Ramus now devoted himself exclusively to the study of mathematics, and to prepare an edition of Euclid. Cardinals Charles de Bourbon and Charles de Lorraine befriended him, and through their influence he was permitted to begin a course of lectures on rhetoric at the College de Presles, the plague having driven away numbers of students from Paris. He was finally, in 1545, named principal of this college, and the Sorbonne ineffectually endeavored to eject him on the ground of the royal prohibitory decree. The decree was cancelled in 1545, through the influence of the cardinal de Lorraine. Ramus raised the College de Presles from a condition of decay to the height of prosperity, and his reputation went over all the land as an educator as well as philosopher. In 1551 cardinal Lorraine succeeded in instituting for him a chair of eloquence and philosophy at the College Royal, and his inaugural address (Pro Philosophica Disciplina [Paris, 1551]) is reckoned a masterpiece of the kind.

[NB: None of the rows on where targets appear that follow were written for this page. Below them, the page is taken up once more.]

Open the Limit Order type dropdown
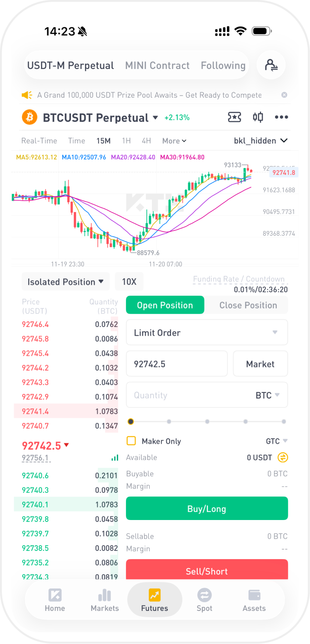Screen dimensions: 310x644 (x=206, y=332)
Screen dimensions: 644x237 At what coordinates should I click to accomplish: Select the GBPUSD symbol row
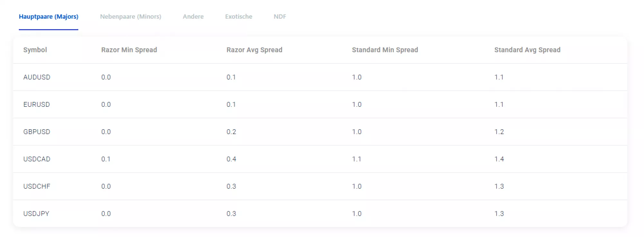[x=37, y=132]
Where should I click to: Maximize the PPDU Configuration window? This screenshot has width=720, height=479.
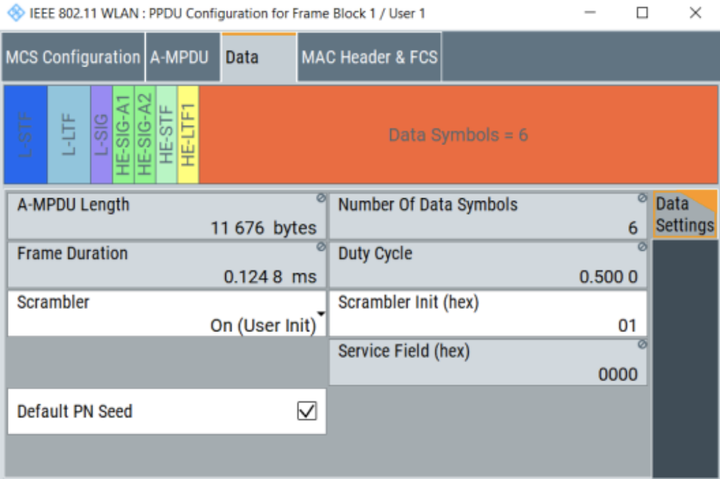click(642, 13)
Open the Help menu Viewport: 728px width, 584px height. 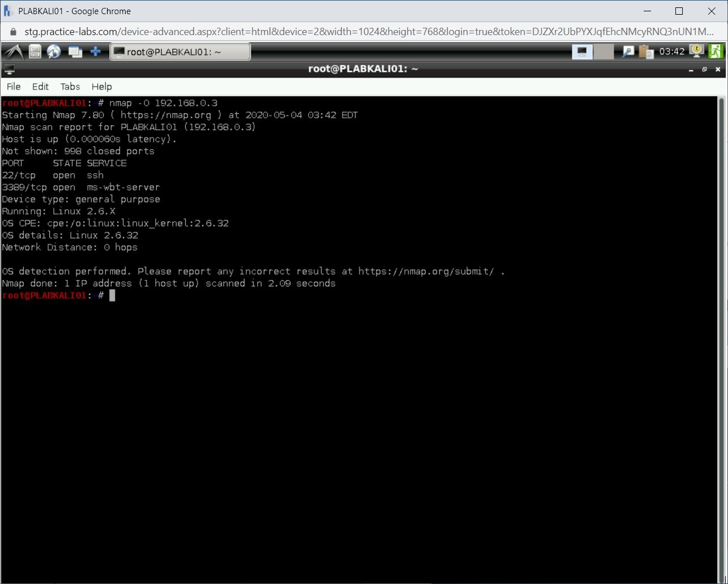pos(102,87)
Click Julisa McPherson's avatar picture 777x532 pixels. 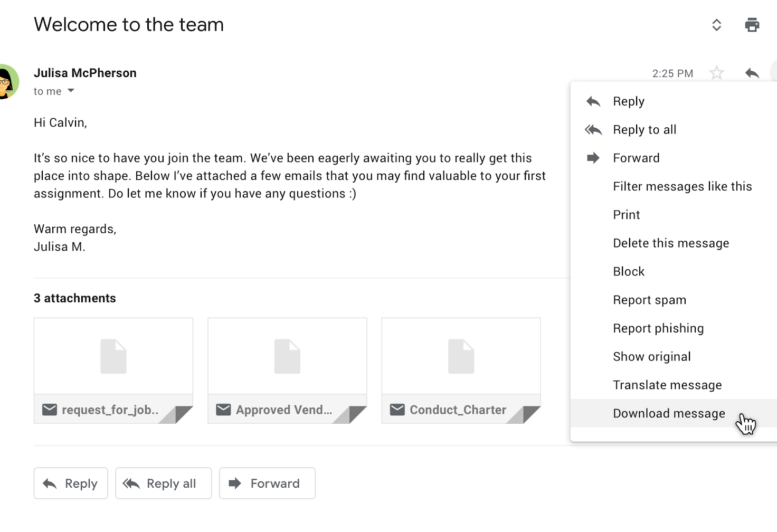(x=7, y=82)
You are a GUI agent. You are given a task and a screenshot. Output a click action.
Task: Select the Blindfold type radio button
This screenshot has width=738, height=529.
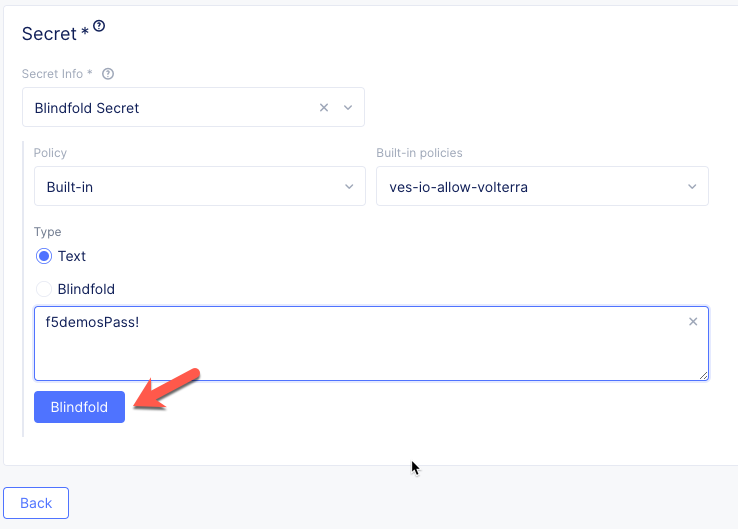click(x=44, y=289)
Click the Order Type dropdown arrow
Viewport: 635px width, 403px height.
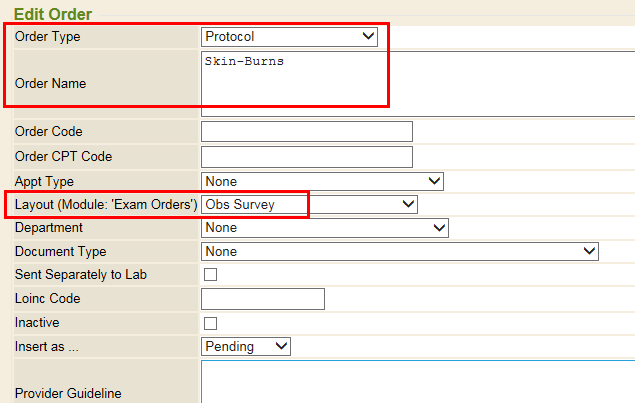[368, 36]
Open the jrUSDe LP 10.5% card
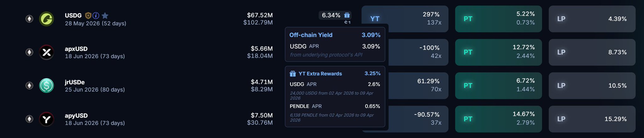644x138 pixels. (x=592, y=86)
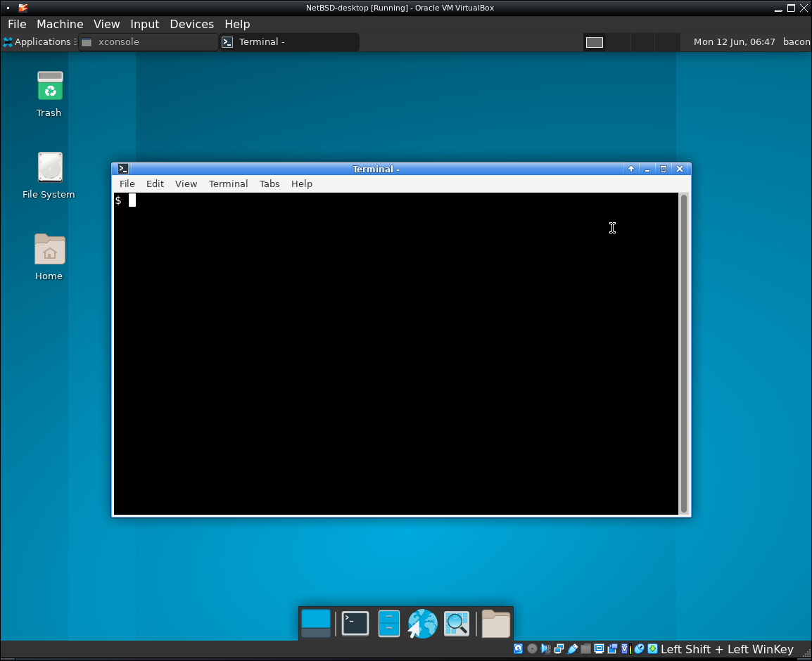The image size is (812, 661).
Task: Launch the file manager from the dock
Action: tap(389, 623)
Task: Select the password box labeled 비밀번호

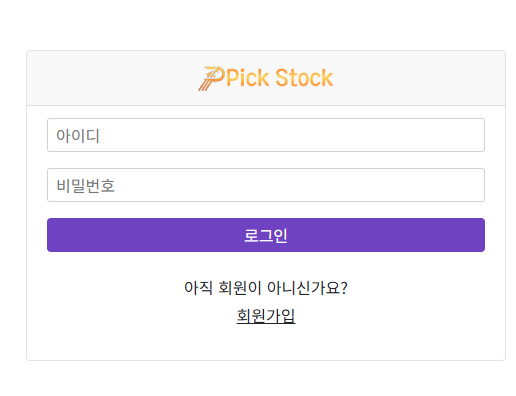Action: pyautogui.click(x=266, y=185)
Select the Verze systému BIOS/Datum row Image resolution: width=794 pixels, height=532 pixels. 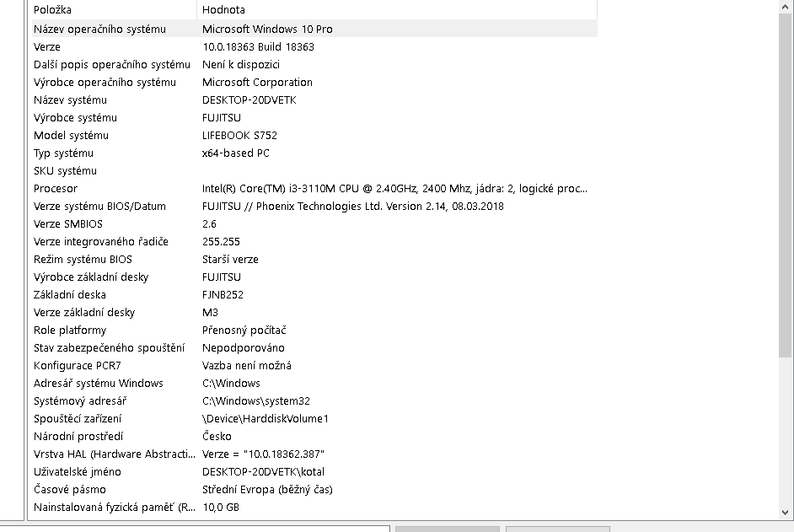[x=99, y=207]
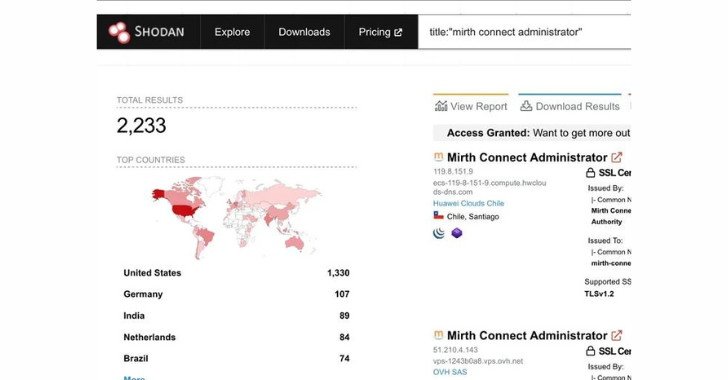This screenshot has height=380, width=728.
Task: Click the purple cube tag icon
Action: (457, 233)
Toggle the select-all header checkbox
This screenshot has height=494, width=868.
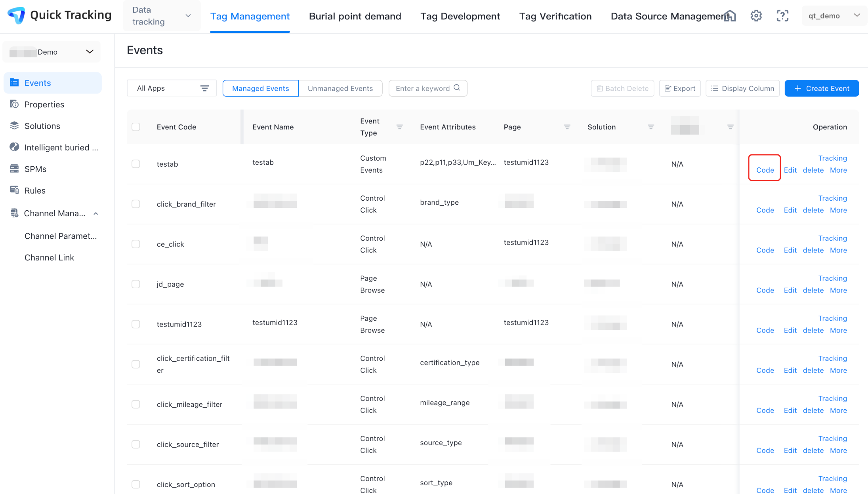click(x=136, y=127)
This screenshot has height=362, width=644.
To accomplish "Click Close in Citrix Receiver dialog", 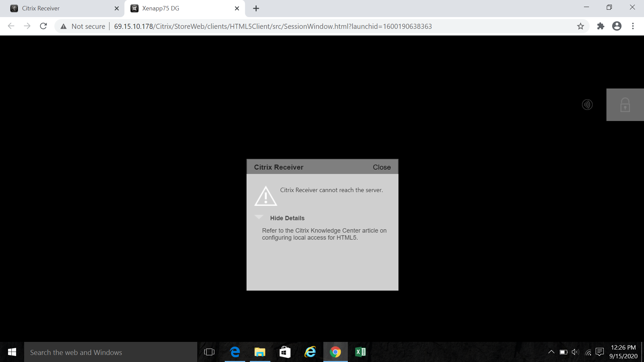I will click(x=382, y=167).
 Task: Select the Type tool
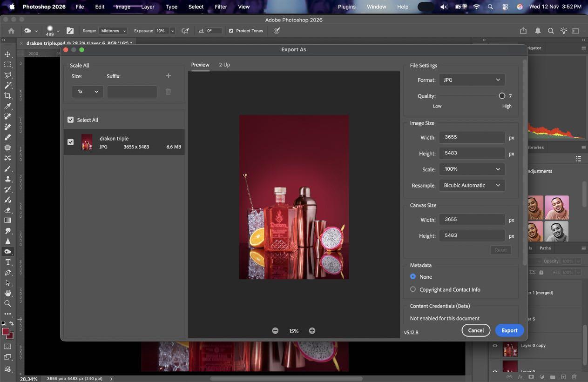click(7, 262)
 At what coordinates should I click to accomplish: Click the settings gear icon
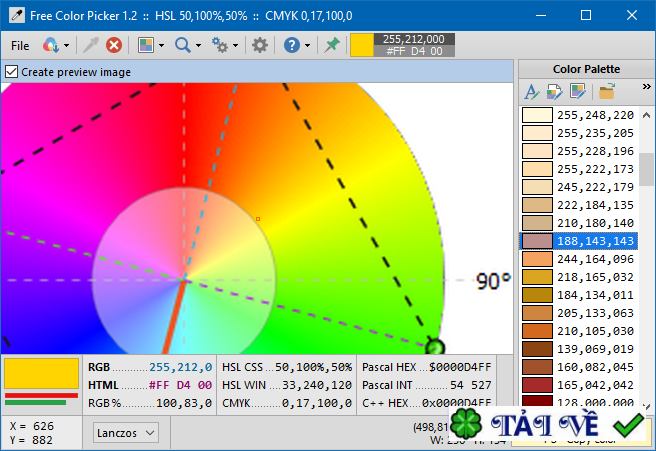259,45
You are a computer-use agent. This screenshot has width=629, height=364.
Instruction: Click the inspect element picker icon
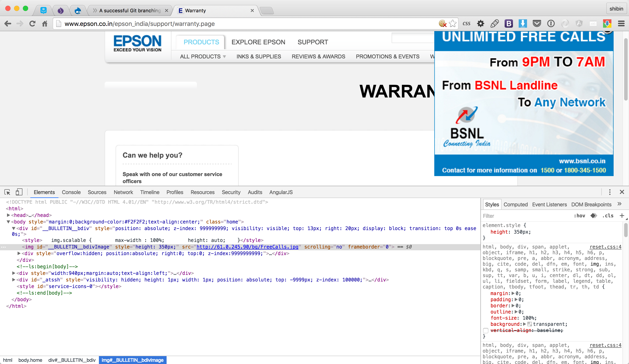pyautogui.click(x=7, y=192)
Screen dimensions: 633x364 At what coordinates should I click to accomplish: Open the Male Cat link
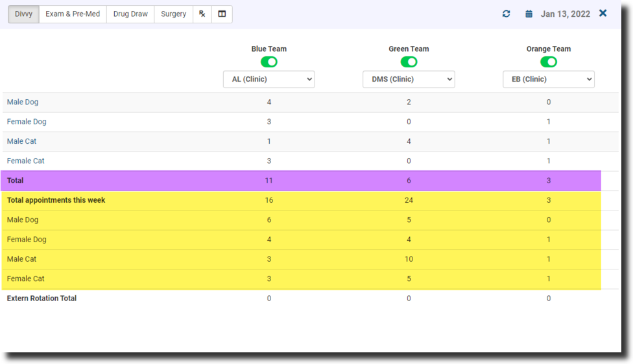pos(21,141)
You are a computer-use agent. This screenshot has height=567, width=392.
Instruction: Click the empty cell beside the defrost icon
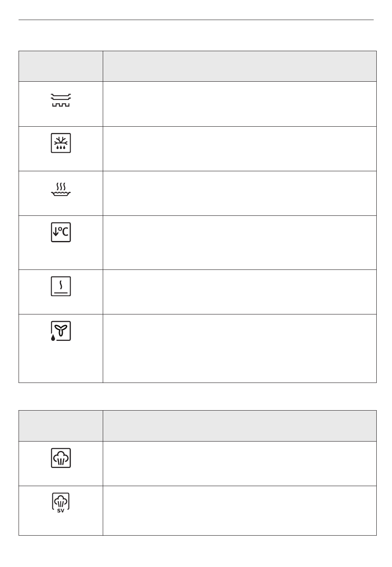(x=240, y=149)
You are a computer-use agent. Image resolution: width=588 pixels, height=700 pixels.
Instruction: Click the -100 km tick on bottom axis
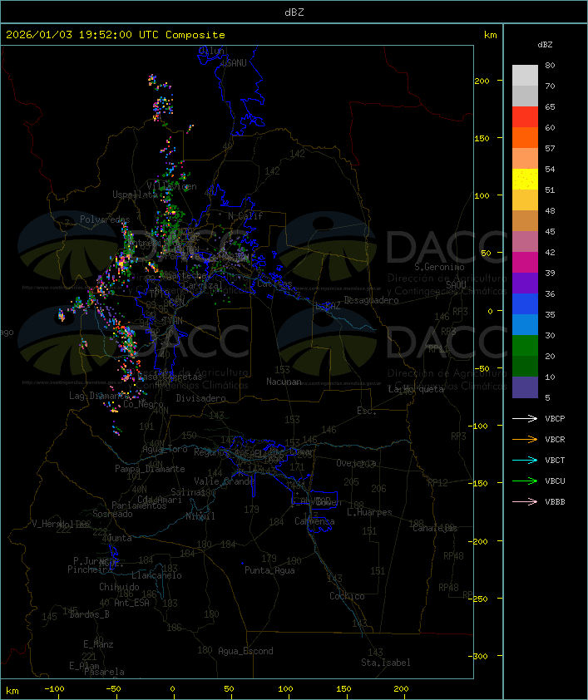(54, 689)
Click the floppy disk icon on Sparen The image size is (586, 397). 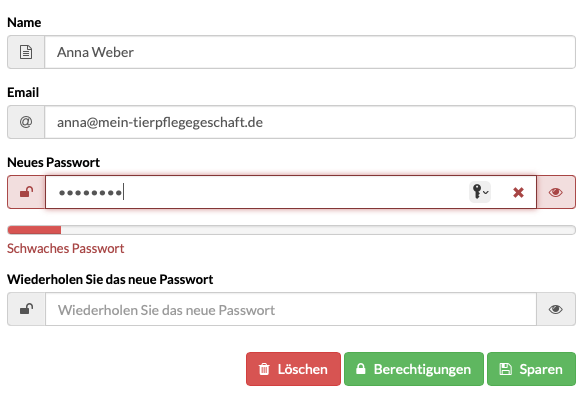click(505, 369)
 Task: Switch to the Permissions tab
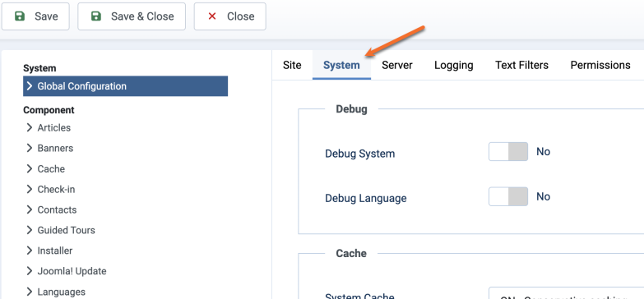point(600,65)
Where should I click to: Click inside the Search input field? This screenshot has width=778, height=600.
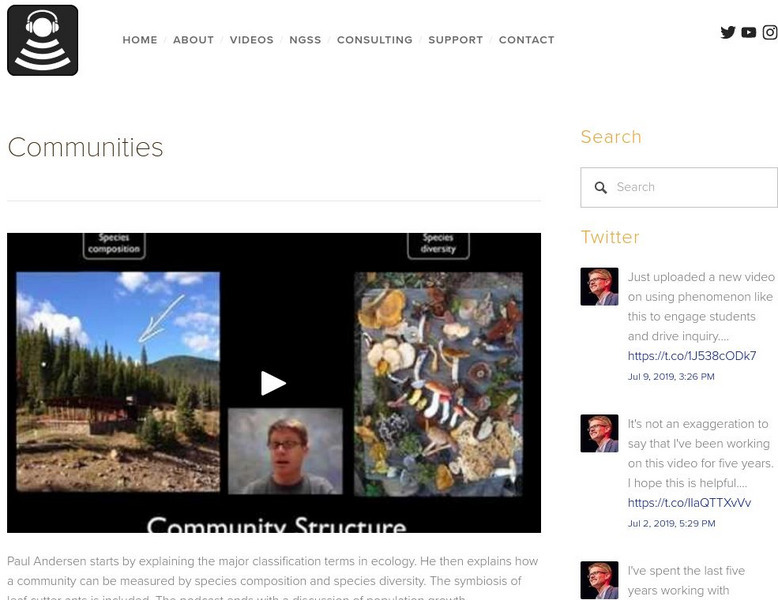pos(679,188)
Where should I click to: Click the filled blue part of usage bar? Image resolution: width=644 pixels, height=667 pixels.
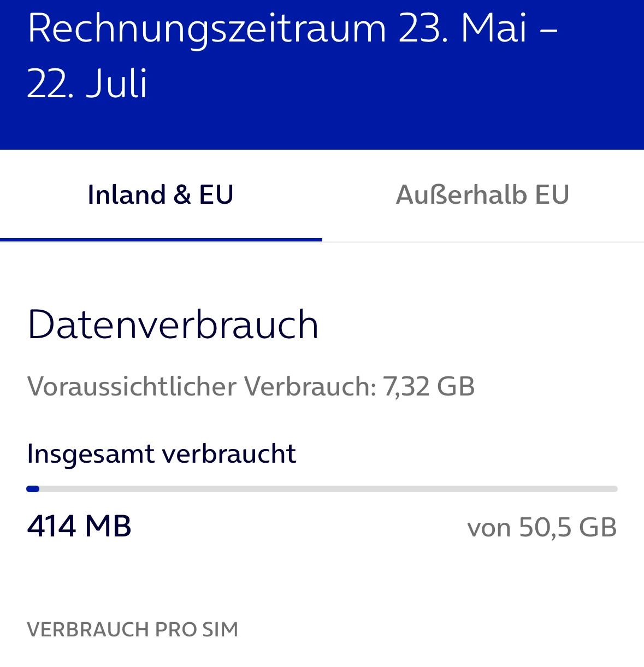coord(33,489)
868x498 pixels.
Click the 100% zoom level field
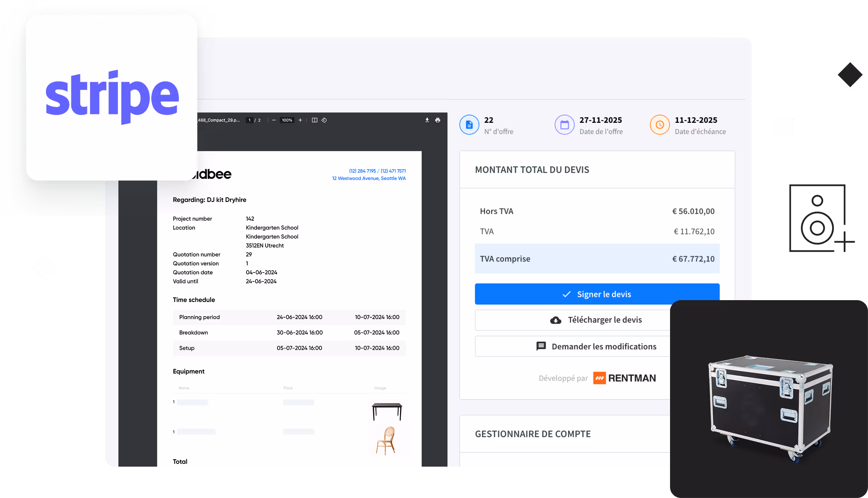[287, 120]
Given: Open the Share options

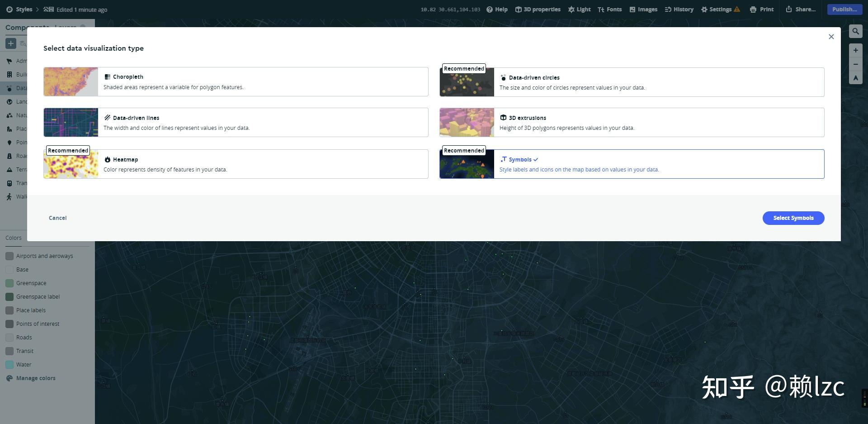Looking at the screenshot, I should (800, 9).
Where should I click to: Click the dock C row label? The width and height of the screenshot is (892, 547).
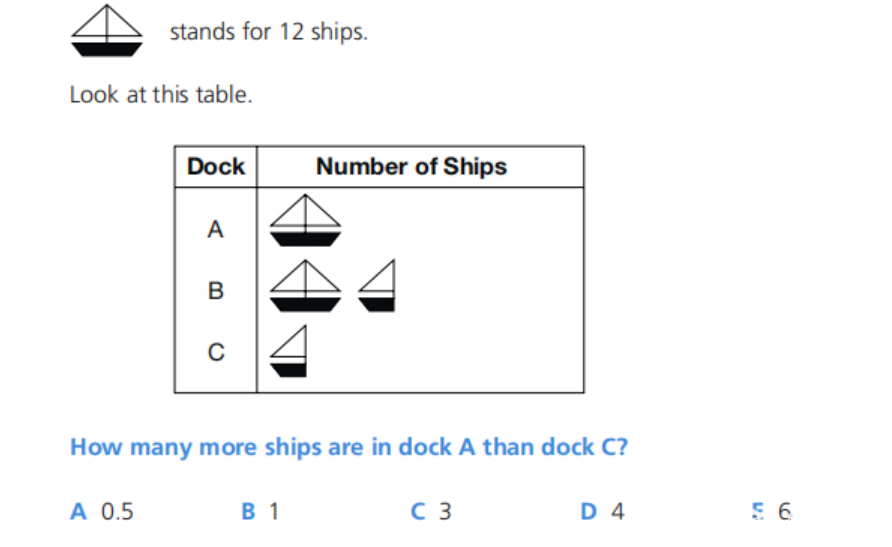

He devoted the first eight years of his teaching to the first three of the "liberal arts" (grammar, rhetoric, and logic), which he called elementary or exoteric, and published three grammars successively Greek, Latin, and French. He also mingled largely in the literary and scholastic disputes of the time, and on account of his bustling activity came under the satire of Rabelais. But though Ramus had innumerable adversaries, he might have defied them all, so great was his influence at court, had his love of "reformation" not displayed itself in religion as well as in logic. In an evil hour (for his own comfort) he embraced Protestantism. He had long been suspected of a leaning that way, and, as we have seen, his intellect was by nature scornfully rebellious towards the ipse dixit of "authority;" but he had for years decently conformed to the practices of the Catholic cult, and it was only after cardiual Lorraine, in reply to the Conference of Poissy (1561), frankly admitted the abuses of the Church and the vices of the clergy that he ventured formally to abjure the older faith. The outbreak of the religious wars in France plunged him into the dangers of the time, and he finally perished in the fatal massacre of St. Bartholomew, August, 1572. It is believed that he was assassinated at the instigation of one of his most violent and persistent enemies, Charpentier, rector of the College de Presles. (See Ramists).